The upshot of the game variously referred to as the Tuna Bowl,
the Soap Opera Bowl and World War Tuna: While the New England
Patriots' undefeated season lives on, the honeymoon of their
first-year coach, Pete Carroll, does not. "Carroll, this loss is
on yaw shouldahs, you s.o.b," bayed one disgruntled lout in the
north end zone of Foxboro Stadium on Sunday night. It had taken
a single play to swing the mood in this rusting structure from
grim to downright ugly. After the New York Jets tied the game
24-24 with 31 seconds left, New England return man Derrick
Cullors fumbled away the ensuing kickoff. Three plays later,
Jets rookie kicker John Hall lined up for a chip-shot field goal
to win the game.

"Hey, Carroll, you better put 'em in f------ pads this week,"
shouted another salty fan. Unlike the man who bailed out as
Patriots coach last January to take over the Jets--Bill (the
Tuna) Parcells, identified on one placard as BILL PAR SELL
OUT--Carroll requires his players to hit only once during the
week, trusting they will remember how to block and tackle on
Sunday. What with New England about to lose to a club that went
1-15 last season, and to Parcells, it seemed to the Foxboro
crowd as good a time as any to start second-guessing the new guy.

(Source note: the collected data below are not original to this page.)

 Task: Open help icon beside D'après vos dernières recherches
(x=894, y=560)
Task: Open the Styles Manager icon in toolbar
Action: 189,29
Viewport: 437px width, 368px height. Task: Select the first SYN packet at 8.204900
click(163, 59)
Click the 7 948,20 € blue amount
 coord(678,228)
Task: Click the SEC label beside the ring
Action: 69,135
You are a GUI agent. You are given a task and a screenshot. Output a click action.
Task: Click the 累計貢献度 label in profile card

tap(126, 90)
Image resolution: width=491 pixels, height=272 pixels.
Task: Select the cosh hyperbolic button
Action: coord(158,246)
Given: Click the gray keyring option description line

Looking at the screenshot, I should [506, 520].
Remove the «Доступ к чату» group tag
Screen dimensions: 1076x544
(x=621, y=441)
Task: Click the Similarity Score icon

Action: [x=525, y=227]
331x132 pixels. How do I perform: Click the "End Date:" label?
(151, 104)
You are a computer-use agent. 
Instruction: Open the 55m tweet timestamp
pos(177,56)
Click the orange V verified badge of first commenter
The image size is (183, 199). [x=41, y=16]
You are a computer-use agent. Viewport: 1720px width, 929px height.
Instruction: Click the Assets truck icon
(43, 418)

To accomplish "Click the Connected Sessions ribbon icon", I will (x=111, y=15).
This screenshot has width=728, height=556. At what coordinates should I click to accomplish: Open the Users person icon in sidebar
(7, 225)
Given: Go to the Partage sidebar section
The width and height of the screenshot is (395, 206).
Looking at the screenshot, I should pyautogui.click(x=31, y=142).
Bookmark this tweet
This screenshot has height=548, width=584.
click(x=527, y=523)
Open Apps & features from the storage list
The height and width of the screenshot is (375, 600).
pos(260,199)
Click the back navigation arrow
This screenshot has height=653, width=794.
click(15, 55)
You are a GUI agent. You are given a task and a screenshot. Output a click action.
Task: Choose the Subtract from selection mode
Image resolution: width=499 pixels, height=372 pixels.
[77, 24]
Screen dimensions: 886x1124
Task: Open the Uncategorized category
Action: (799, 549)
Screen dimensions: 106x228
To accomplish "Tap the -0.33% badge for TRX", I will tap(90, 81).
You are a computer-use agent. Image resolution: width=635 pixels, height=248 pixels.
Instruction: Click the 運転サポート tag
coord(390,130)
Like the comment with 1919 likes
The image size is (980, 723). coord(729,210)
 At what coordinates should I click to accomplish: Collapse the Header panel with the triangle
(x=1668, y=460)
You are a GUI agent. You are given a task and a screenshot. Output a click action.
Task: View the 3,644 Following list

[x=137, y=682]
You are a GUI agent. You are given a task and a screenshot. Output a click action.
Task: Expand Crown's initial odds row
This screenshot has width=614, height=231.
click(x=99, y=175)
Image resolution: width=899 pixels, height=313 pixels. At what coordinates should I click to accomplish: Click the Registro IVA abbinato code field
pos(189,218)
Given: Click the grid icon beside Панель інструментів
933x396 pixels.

Then, with a single, well-timed leap, Patriots reserve defensive
end Mike Jones performed two difficult feats, blocking a field
goal attempt with his arm and transforming Parcells into a
sympathetic figure. In overtime Curtis Martin rushed for 40 of
his 199 yards, Adam Vinatieri kicked a 34-yard field goal, and
New England stole a game it had tried hard to give away.

The week leading up to this grudge match was marked by rampant
civility and extraordinary graciousness. Patriots owner Bob
Kraft and quarterback Drew Bledsoe insisted that this feud
business had been blown out of proportion, that they had gotten
along with Parcells just fine in the three years they were
together. Parcells spoke of the fond memories he had of--and the
good money he made in--Foxboro. If you listened long enough, it
became clear that if Parcells hadn't left New England, this trio
would have started a Thursday-night poker game.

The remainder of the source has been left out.